Like I just was so anti that, so it swung me, and I was leaving the label. We were butting heads. They didn’t understand what I wanted to do, and I started to fall in love with the sound that I always loved, which was rock and roll music and alternative music. I always loved that aspect and the live aspect so when I started to push that direction, just naturally, the pendulum just swung. But it swung a little too far, like, where I grew the shag out and wore blouses with bell bottoms, I was like, “I’m never gonna use any. I’m all analog. I’m never using any digital.” Where now, “Beautiful Blue Collar Boy” swung back to the middle, and to me, this album is closer to “Don’t Give Me Problems, Give Me Wine,” “Head In The Clouds,” “Confidant,” those songs. Like this is just a little bit more live and a little bit more because the drums are [live]. The one thing that I realized throughout all this is I really love live drums. Real drum sounds, to me, dictate whether a song is alternative or pop. You could write a pop song over a live drum loop, and it’s going to sound a little alternative. That’s like Coin. That’s like [The Band CAMINO], like, those people are pop, but they’re alternative, you know what I mean? So I’m trying to be in that kind of direction with things. I swung so far this way and so far that way, where now I feel like that pendulum swung in the middle. I’m rested. I’m not thinking about, like I said, the genre or anything. The only thing I know is I want the live drums or a drum machine or loop or something that makes it feel alive, and whatever genre or whatever writing comes out of me is going on the page. That’s also why I feel like [with] “Beautiful Blue Collar Boy,” each song to solve doesn’t sound the same. There’s some that match together. Like “Cattle Dogs & Prairie Sheep” and “Momma 212,” you’re like, “Oh, yeah, this sounds more like 90s rock.” Then you have “Lightning Yellow Hair,” which is clearly a country song, and We, You, and I, which is clearly a “Harry’s House” Harry styles type song. I think that long story short, over time, overseeing the development of me as a live artist and seeing what I wanted what I didn’t want out of other artists is what influenced me to push more in an alternative direction overall.

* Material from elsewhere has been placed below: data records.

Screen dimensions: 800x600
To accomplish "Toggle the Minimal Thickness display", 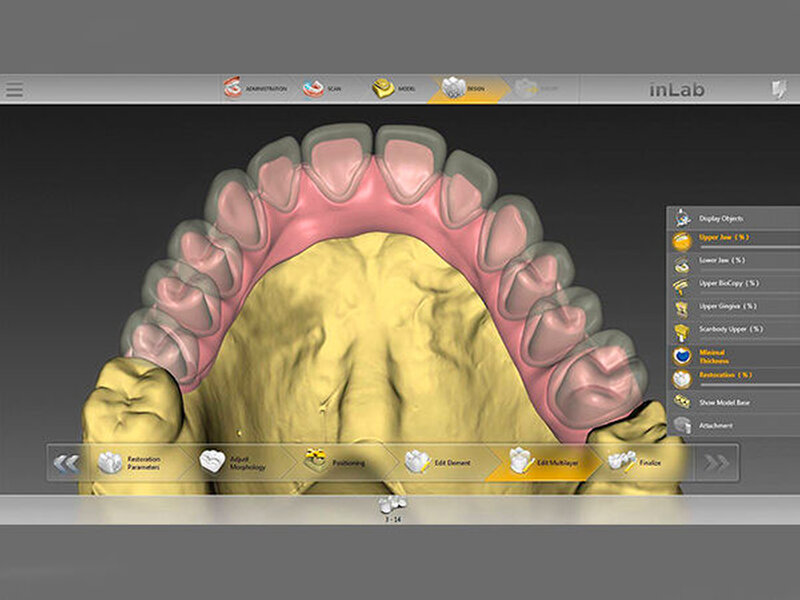I will click(682, 355).
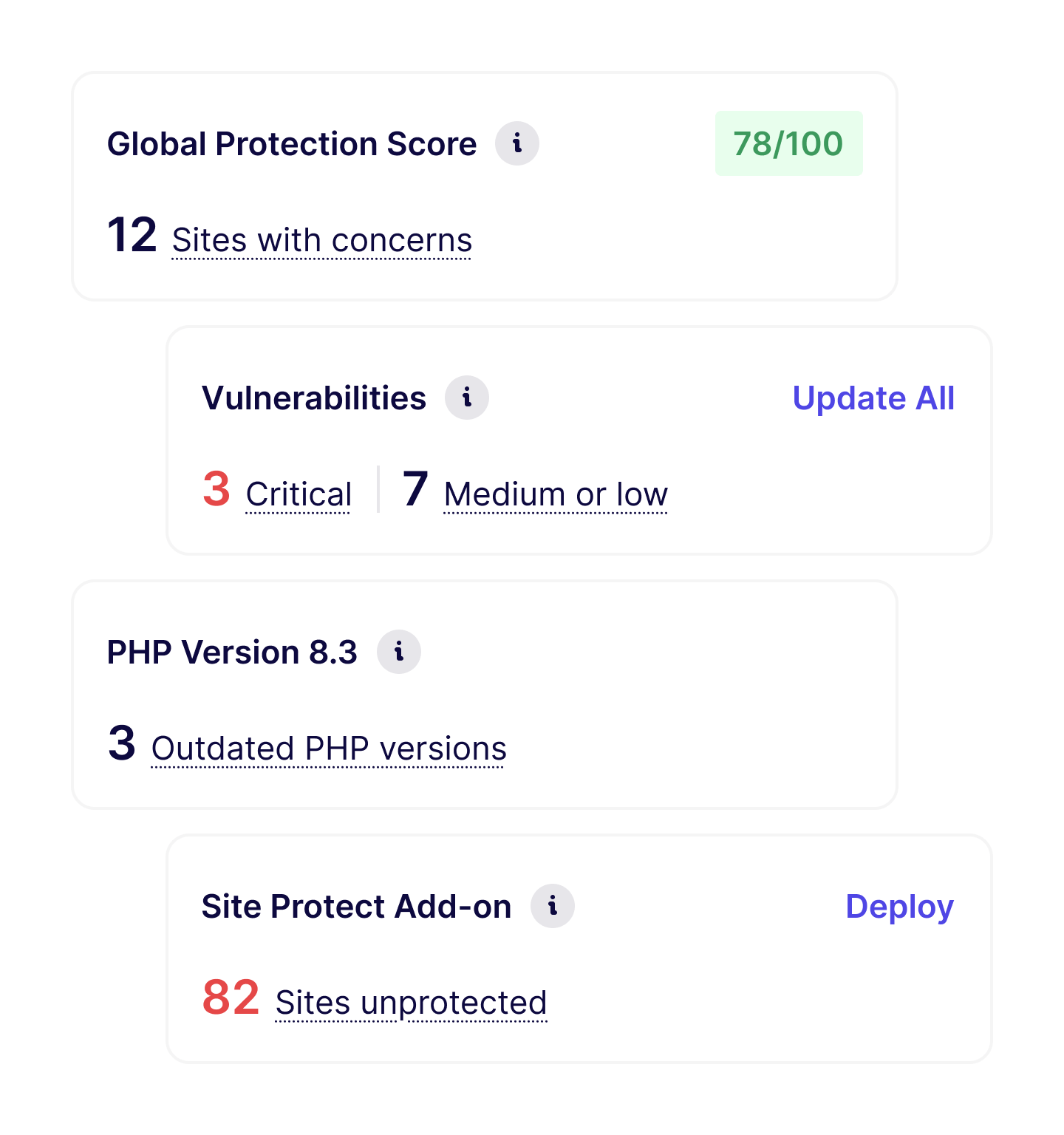Screen dimensions: 1064x1135
Task: Select the Global Protection Score card
Action: [x=484, y=185]
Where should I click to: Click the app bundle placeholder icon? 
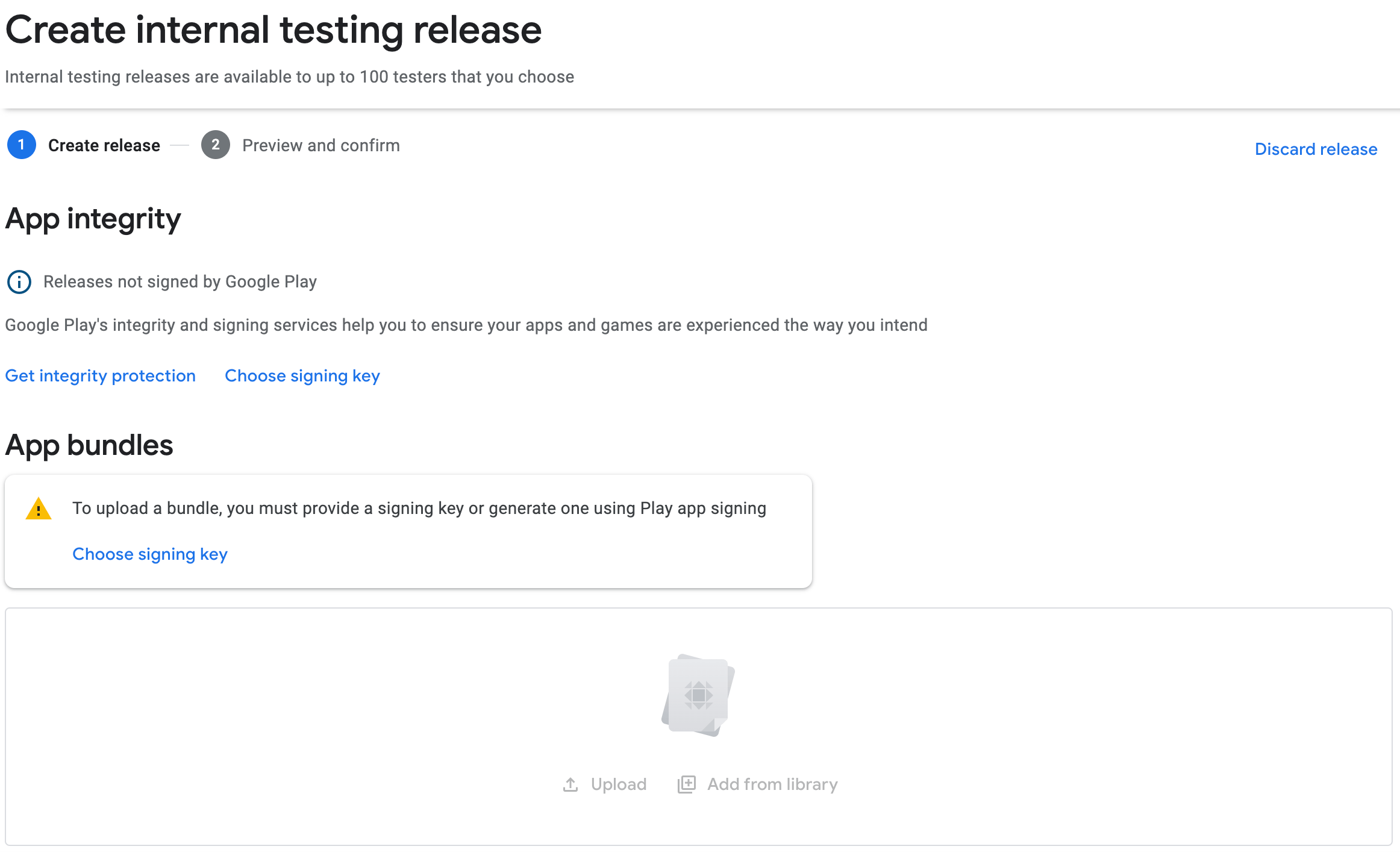[x=698, y=696]

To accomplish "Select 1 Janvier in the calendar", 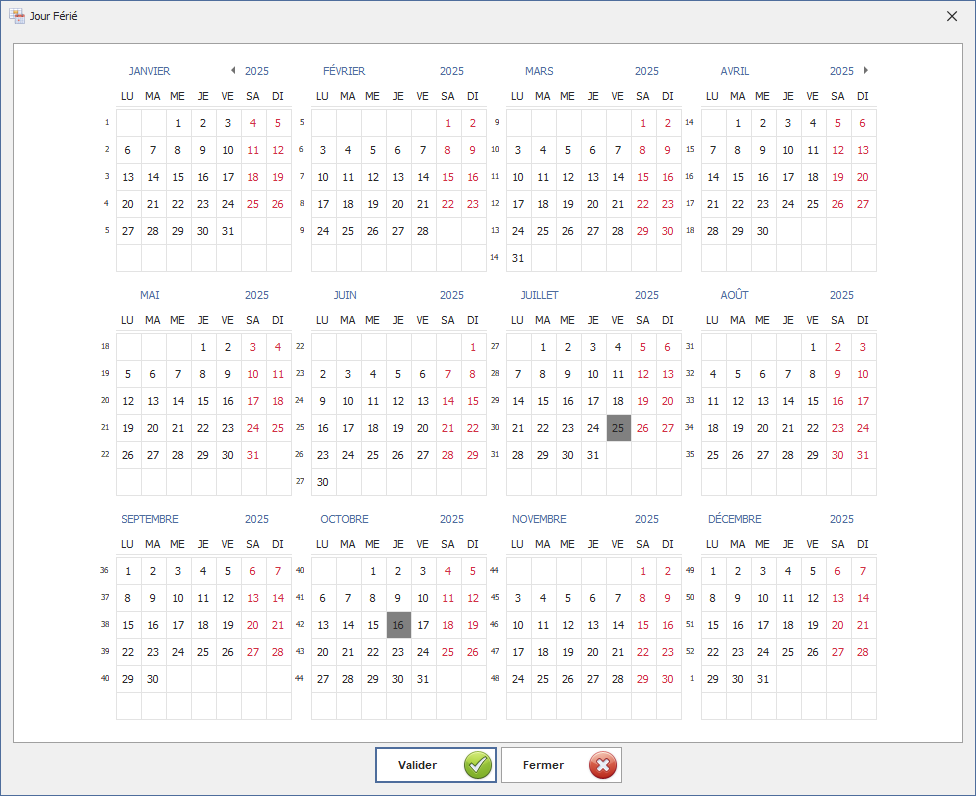I will click(x=178, y=124).
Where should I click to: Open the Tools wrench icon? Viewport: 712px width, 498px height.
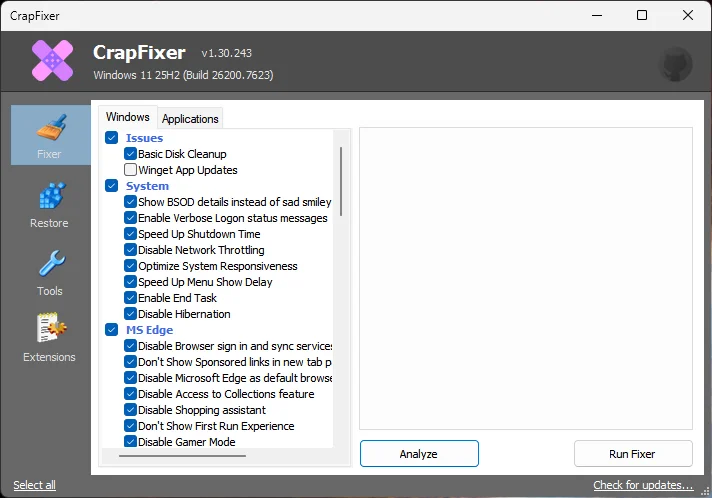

DT: On this latest album, do you have a favorite song or one that you think speaks to you most as an artist, like right now on October 17?
BJ: I like that. Right now, on October 17, on the new album. That’s so hard… Yeah, man, fuck, that’s hard. I’m gonna go with “Arian(e).” That’s my favorite. The Ariane was actually in the crowd of New York last night; maybe that’s why. We’re good friends now. It was a wild thing, but her first time hearing the song live and all this stuff. I went on an opening slot with Hobo Johnson about maybe three months or four months ago, and I just played acoustic. We played the House of Blues here great, and it was really scary, but to play [“Arian(e)”] acoustically, and then move to my own little headline tour and go and play like this, like Sonia’s (the venue we’re at) and have 200 people show up and get to play it on that level with a band is so cool. It feels so personal, you know, so I’m gonna go with “Arian(e)” for now. My runner-up is “Cool Down Maria.” That one is just a song that I hated when the album came out. Because it was the first, or the second song done on the album, and I think we improved so much, and I improved so much as a producer and an engineer, by the end of the project where I listen back to the mix in the vocal recording I was like (shudders), but like when we play it live and also like the song is great, like people don’t listen, people, listen to like the lyrics and the melody, the flow of the song. They’re not like, “Oh, there’s a buzz on that.” You know what I mean? So that’s my runner up pick, that’s a close tie right now, because live, I think our group together does it really well.
This interview was edited for clarity.